EXERCISE: Copy all the lines of the data that include the word "agent".

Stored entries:
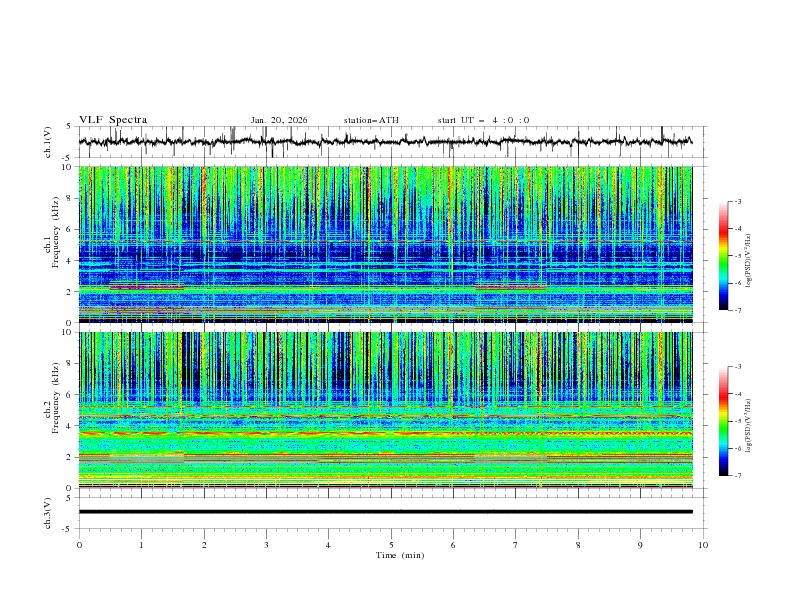The width and height of the screenshot is (792, 612).
Task: Select the Jan. 20, 2026 date label
Action: tap(279, 120)
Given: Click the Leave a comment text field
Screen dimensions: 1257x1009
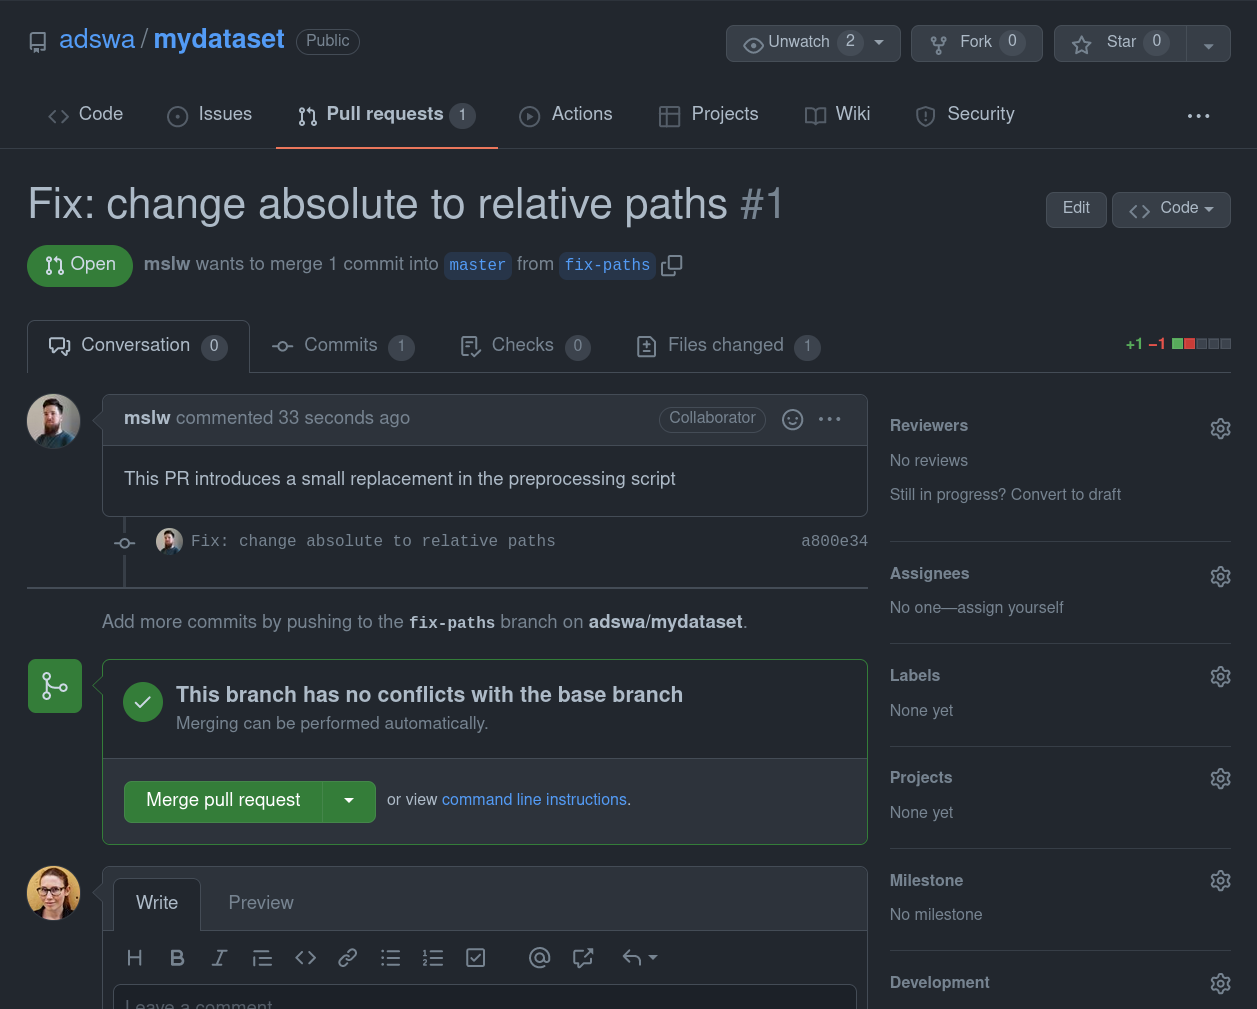Looking at the screenshot, I should click(x=485, y=1000).
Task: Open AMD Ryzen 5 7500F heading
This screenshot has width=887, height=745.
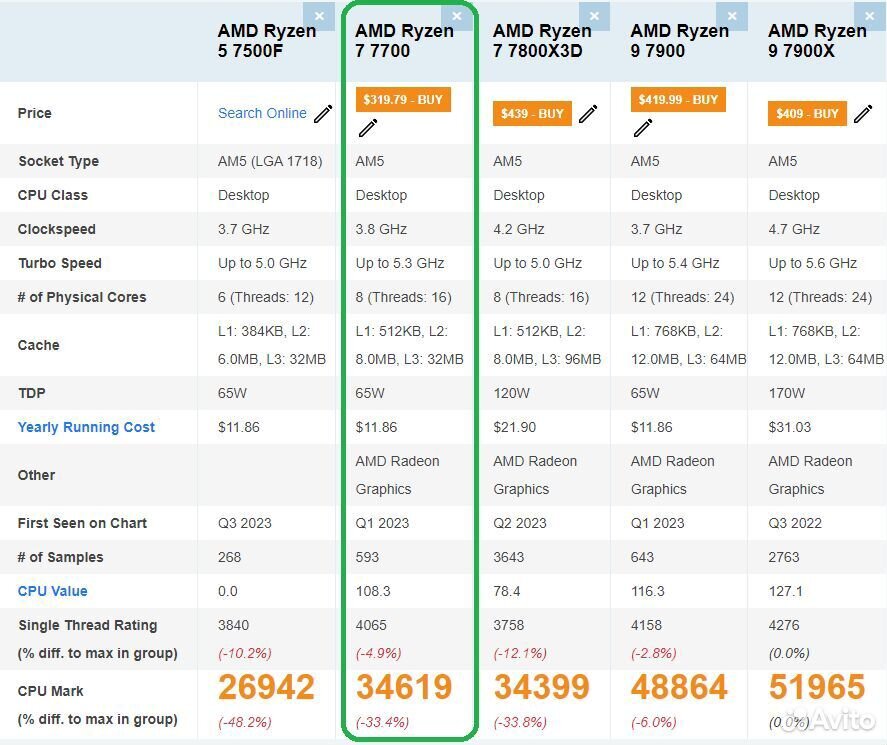Action: [x=266, y=41]
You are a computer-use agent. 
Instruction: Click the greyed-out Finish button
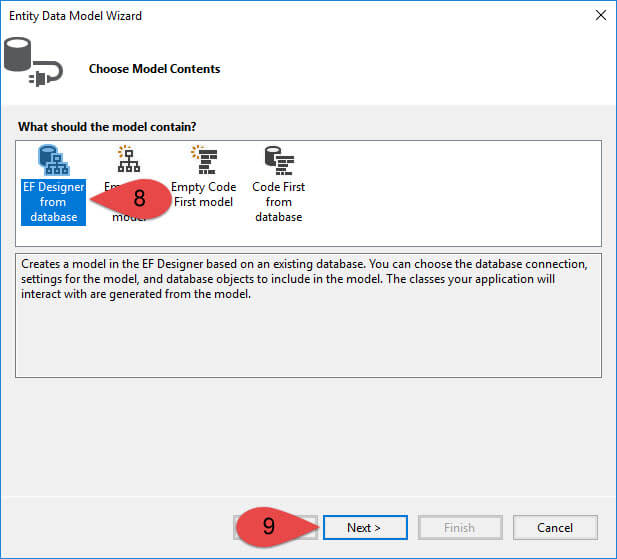tap(459, 527)
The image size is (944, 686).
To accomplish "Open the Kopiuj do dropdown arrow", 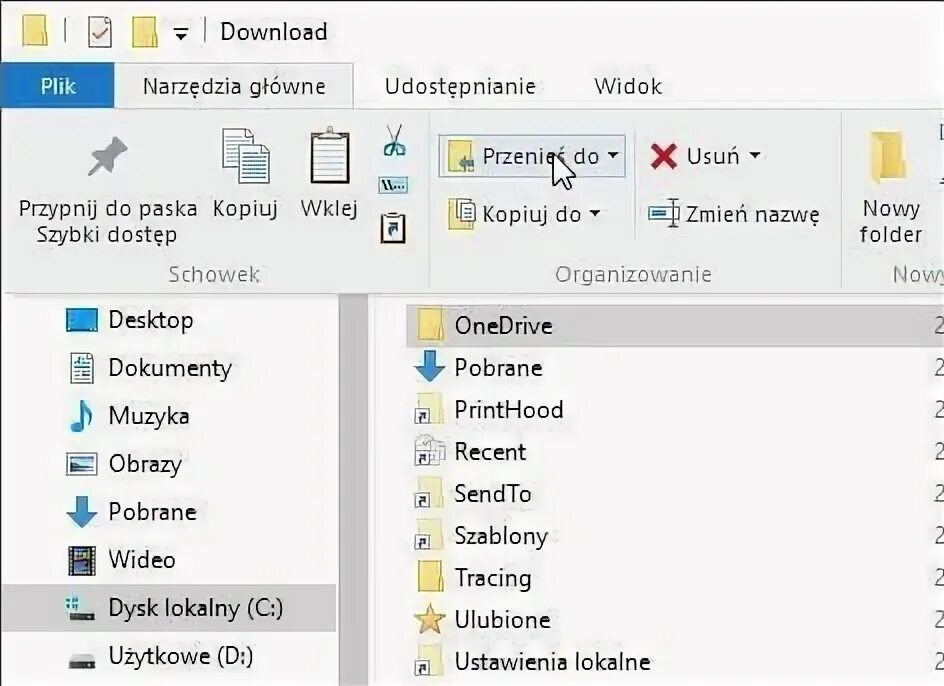I will tap(595, 213).
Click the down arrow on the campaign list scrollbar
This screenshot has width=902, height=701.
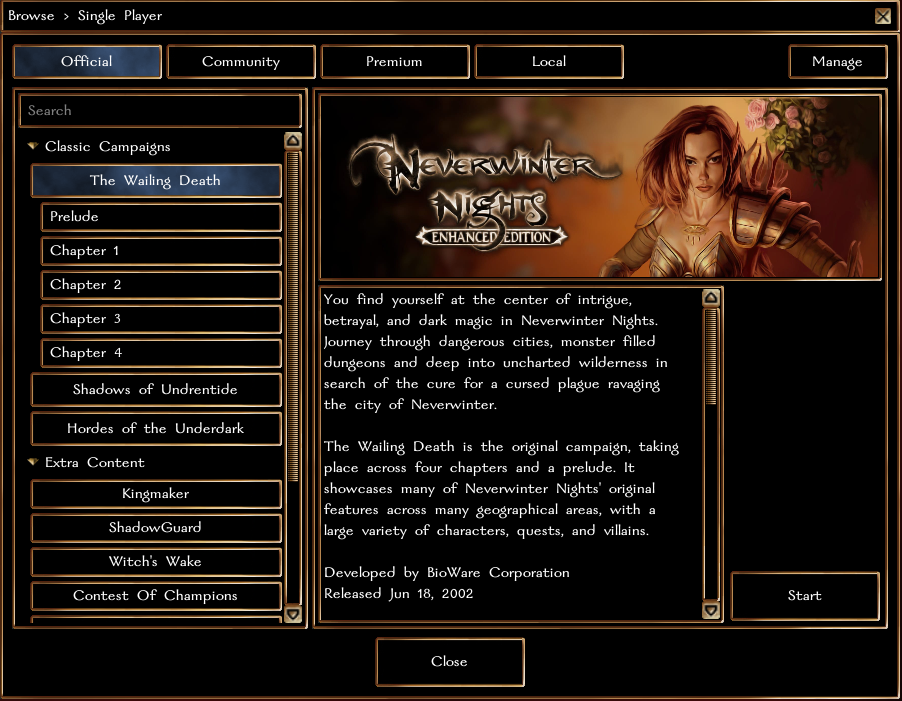pyautogui.click(x=293, y=614)
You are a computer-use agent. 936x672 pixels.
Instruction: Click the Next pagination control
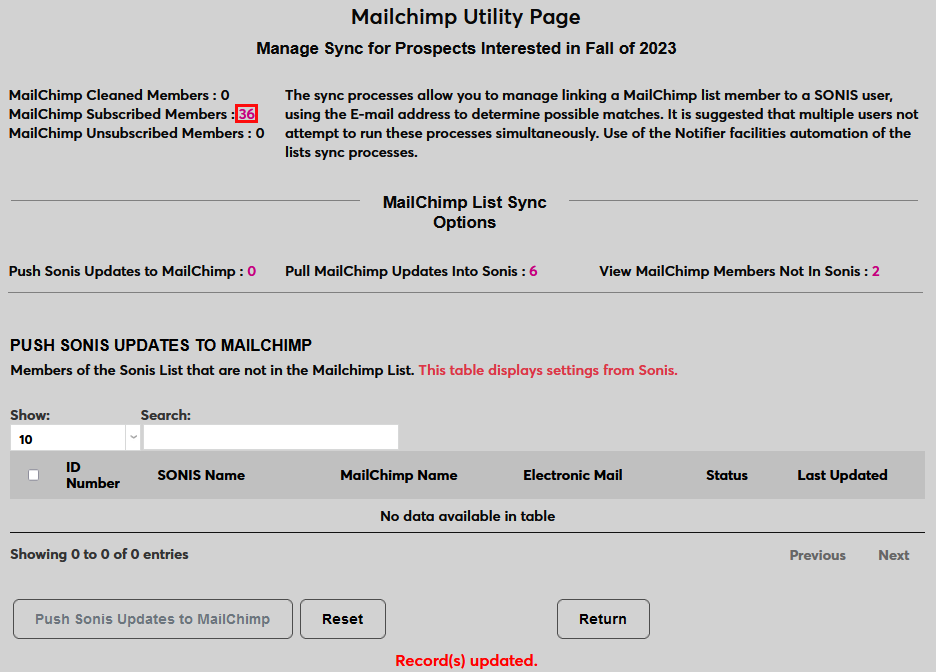pyautogui.click(x=893, y=555)
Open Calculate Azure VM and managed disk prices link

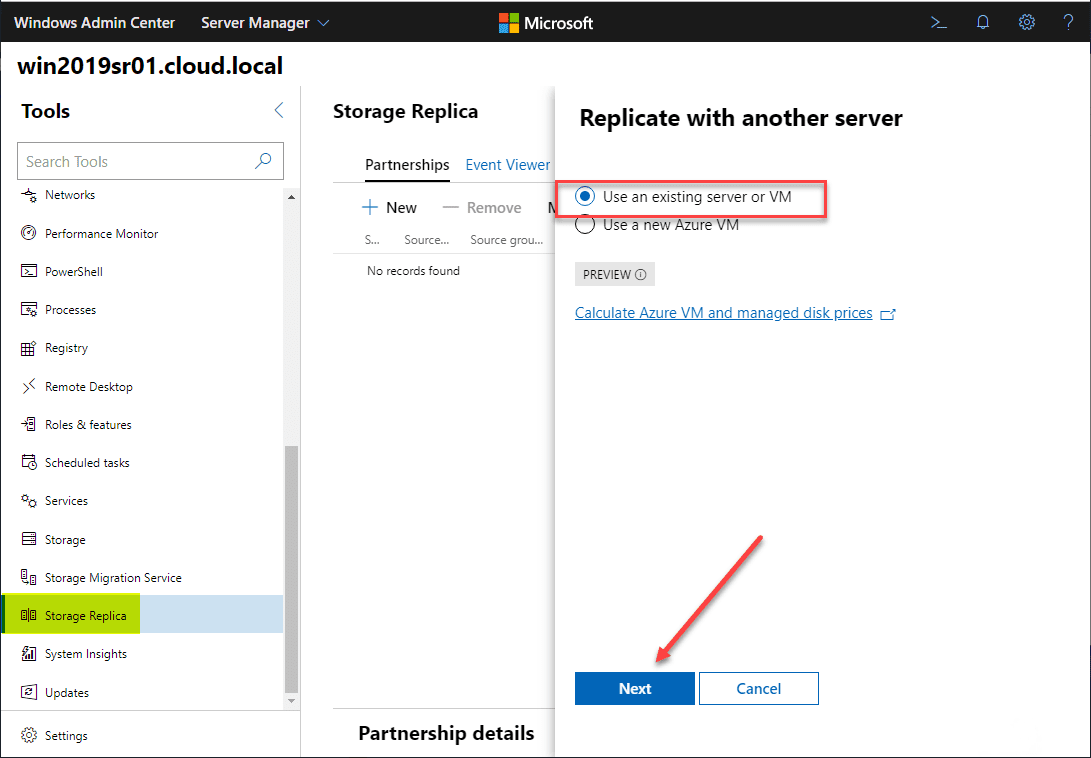(x=723, y=313)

SOLUTION FOR THIS EXERCISE:
You are a computer-use agent. 
You are a computer-use agent. 936x672 pixels.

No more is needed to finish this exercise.